Remove .env files from your Git history. Not from your workflow.
Aegis replaces the .env file as a distribution mechanism while keeping the developer workflow intact. Pull credentials with the CLI, push changes back, and detect drift automatically.
Every copy of a .env file is an untracked credential leak.
.env files in Git repositories expose credentials to everyone with repository access - including people who have since left the team, and anyone who ever clones the repo in the future if a commit is never cleaned from history.
Sharing them over Slack or email creates untracked copies on multiple machines with no record of where they ended up.
Aegis provides the same credential availability - the local .env file still exists, your application code still reads it - but the credential values live in an encrypted store, not in a file that gets emailed around.
One command replaces the manual copy-paste step.
The developer experience stays almost identical. The distribution mechanism changes.
Before
After
Four things that change when you use Aegis for .env.
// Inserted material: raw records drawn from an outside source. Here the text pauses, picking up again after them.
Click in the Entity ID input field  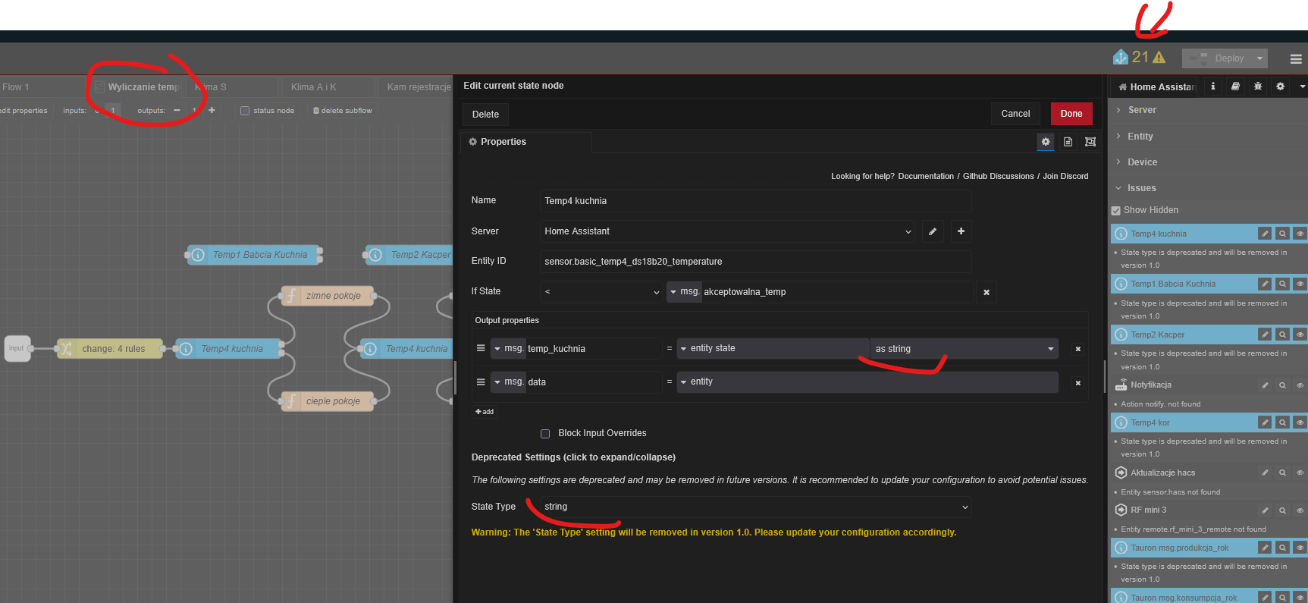pyautogui.click(x=756, y=262)
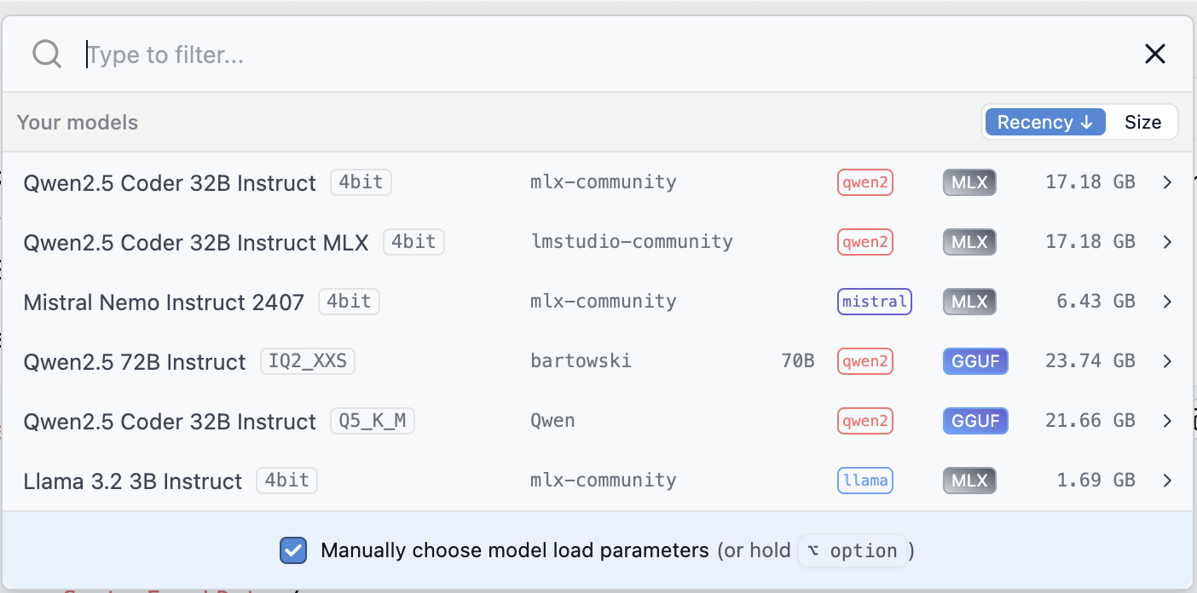Image resolution: width=1197 pixels, height=593 pixels.
Task: Click the MLX badge on Mistral Nemo row
Action: click(969, 302)
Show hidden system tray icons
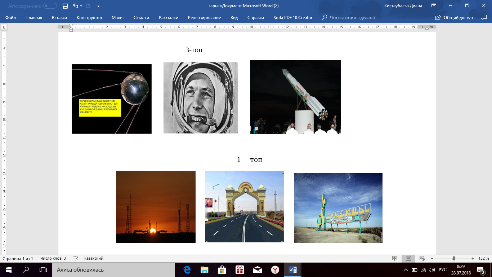The image size is (492, 277). 406,270
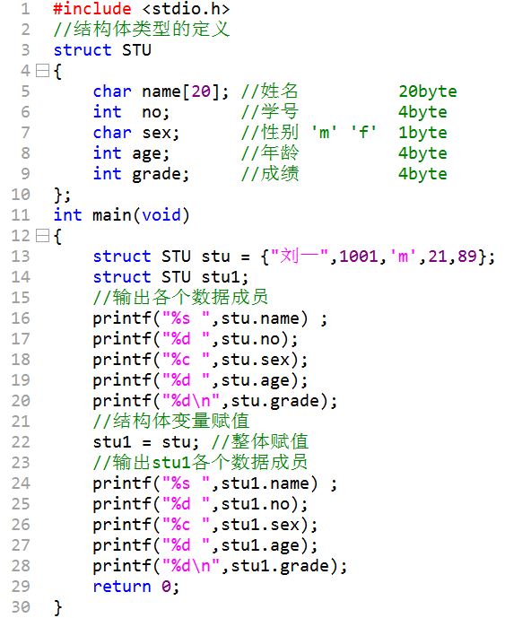This screenshot has height=618, width=505.
Task: Click struct STU stu1 declaration
Action: tap(170, 277)
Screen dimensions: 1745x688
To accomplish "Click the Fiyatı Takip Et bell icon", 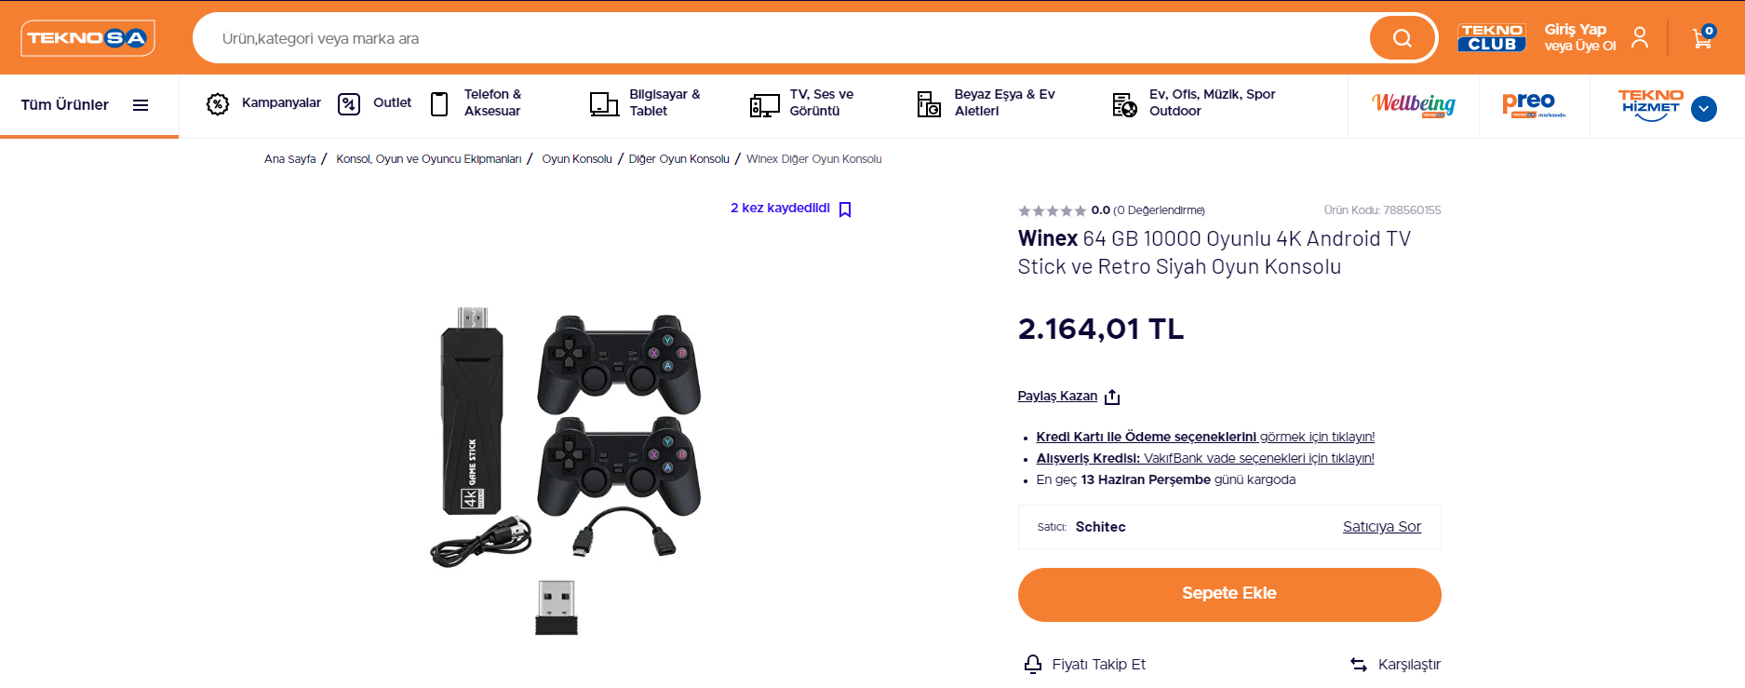I will coord(1032,664).
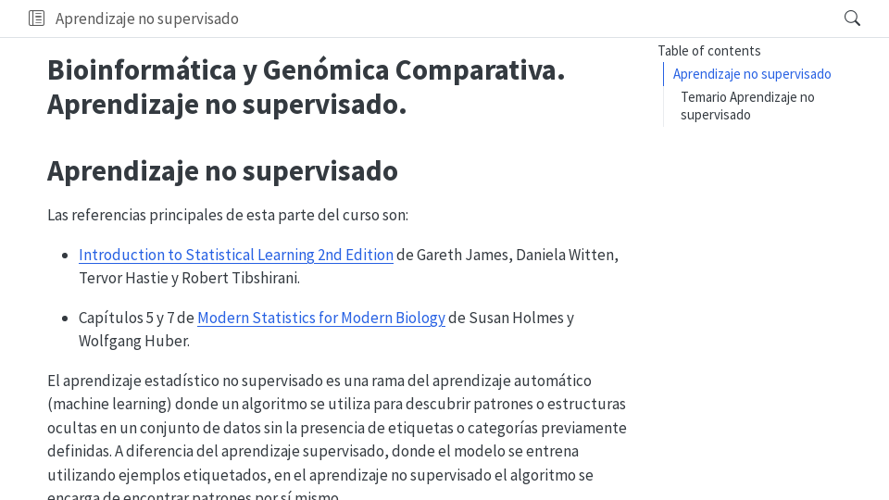The width and height of the screenshot is (889, 500).
Task: Jump to Aprendizaje no supervisado in table of contents
Action: click(752, 74)
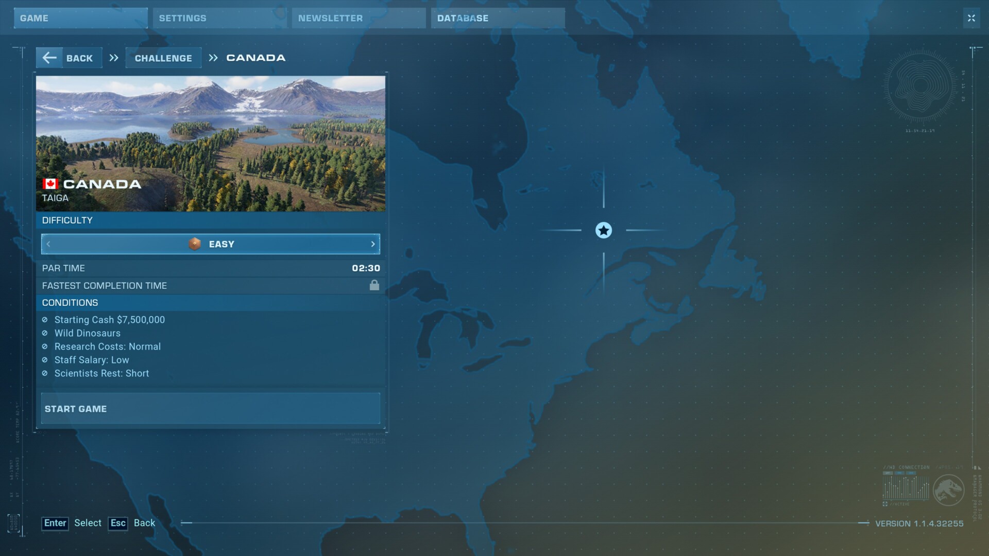
Task: Select next difficulty with right chevron
Action: tap(373, 244)
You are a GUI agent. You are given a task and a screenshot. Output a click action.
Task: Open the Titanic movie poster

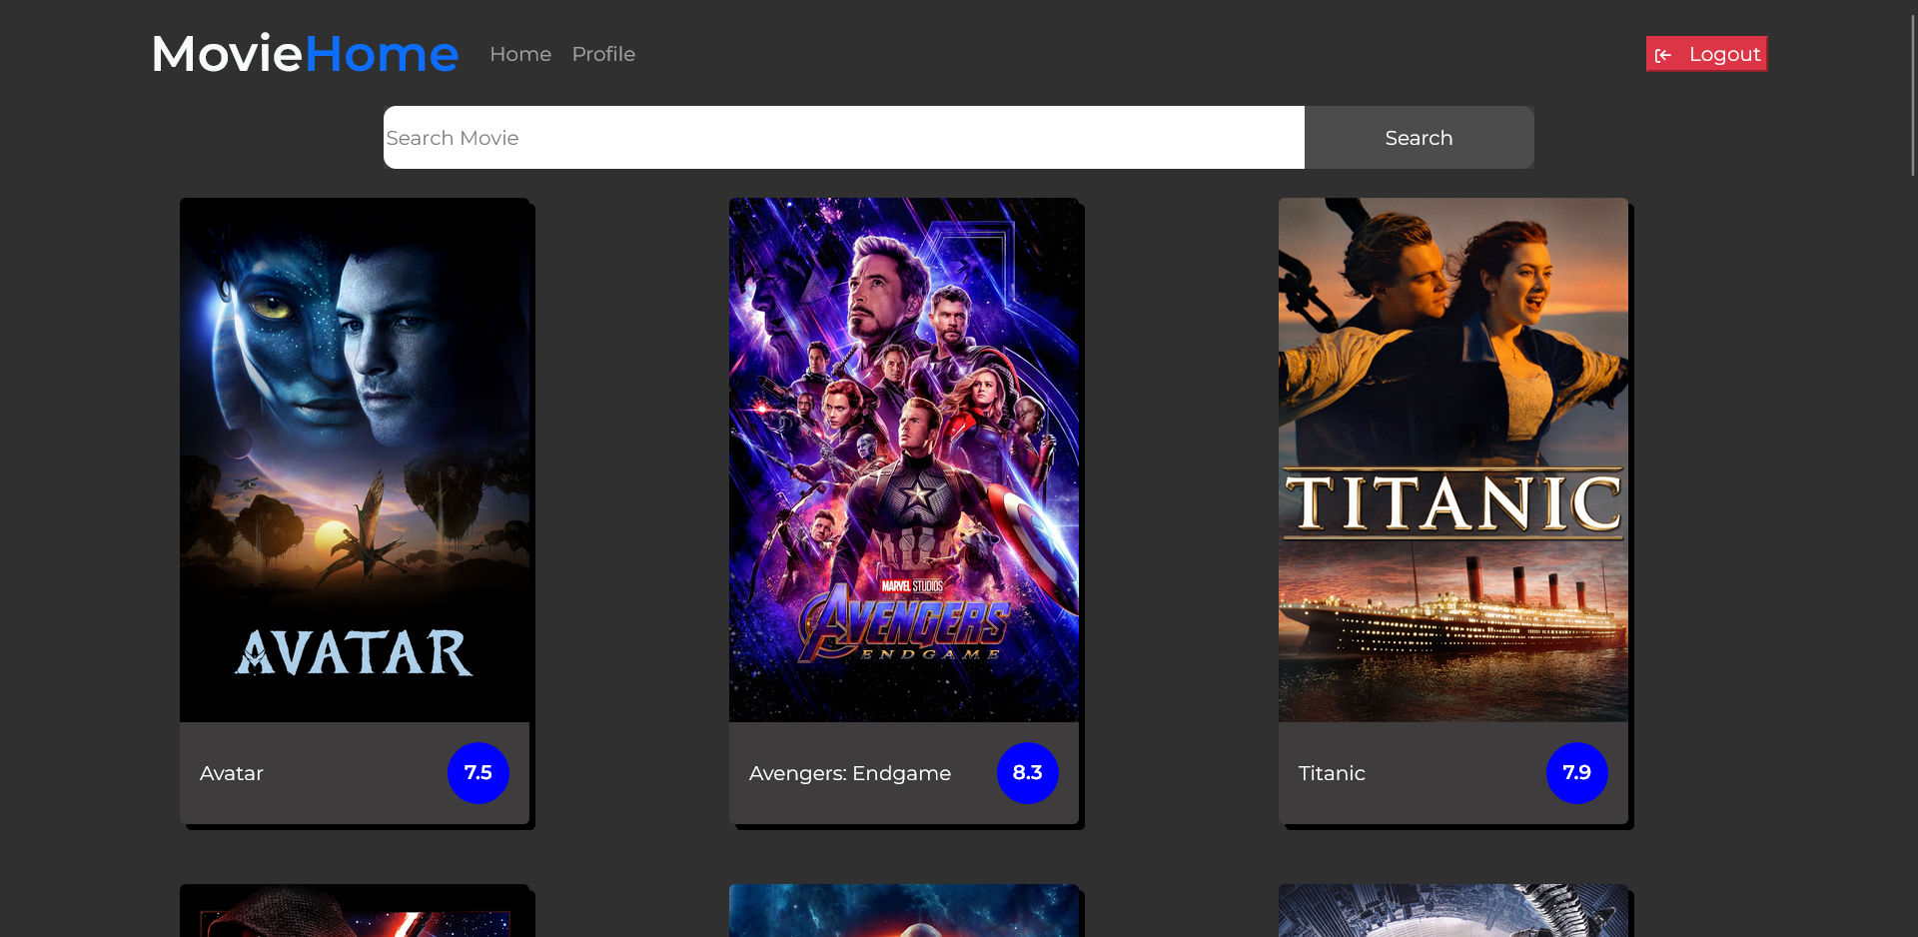point(1452,459)
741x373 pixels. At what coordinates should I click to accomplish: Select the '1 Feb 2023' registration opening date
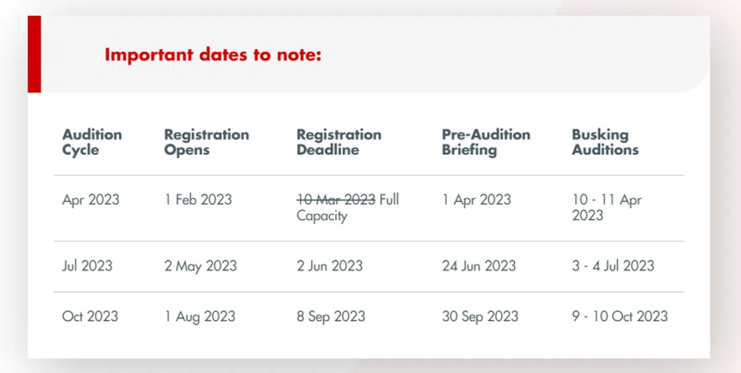(198, 200)
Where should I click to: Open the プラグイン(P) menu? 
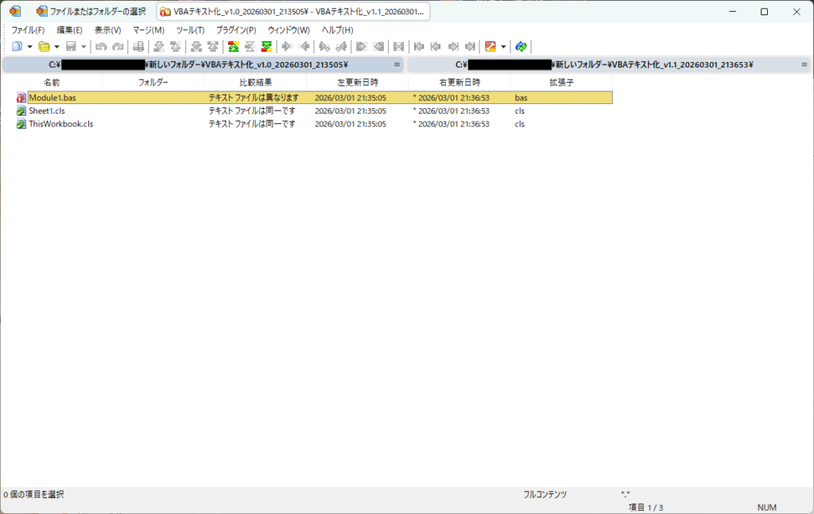[x=236, y=30]
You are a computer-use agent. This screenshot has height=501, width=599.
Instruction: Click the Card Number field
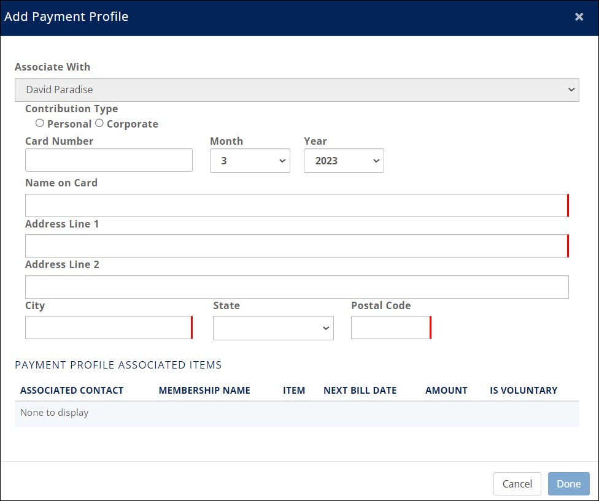click(x=109, y=161)
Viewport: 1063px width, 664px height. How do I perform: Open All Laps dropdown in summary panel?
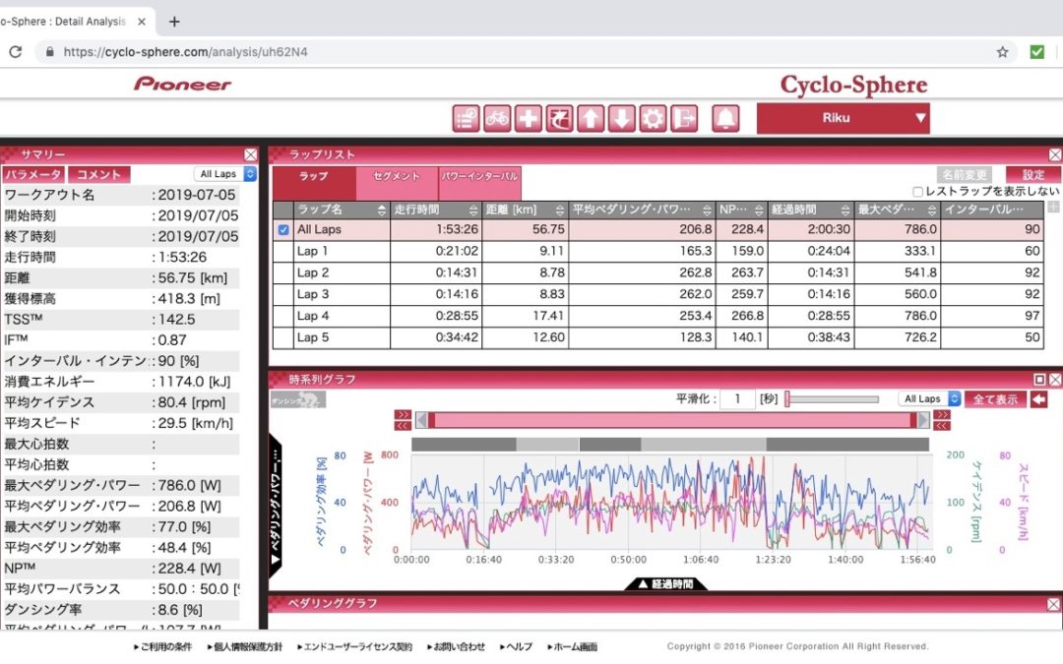click(225, 174)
The .env file is not committed. Aegis is the source of truth. The CLI generates a local file on demand, and that file is not tracked in version control.
Access to pull production credentials is a separate, explicit grant. A developer who can pull staging credentials cannot pull production values unless that access is specifically granted.
The local file generated by sb aegis pull is created fresh from the encrypted store each time. There's no persistent unencrypted copy sitting on a developer's machine between sessions.
When a local file diverges from the stored source of truth - because a key was changed in production directly, or someone edited locally - Aegis flags it and logs the divergence.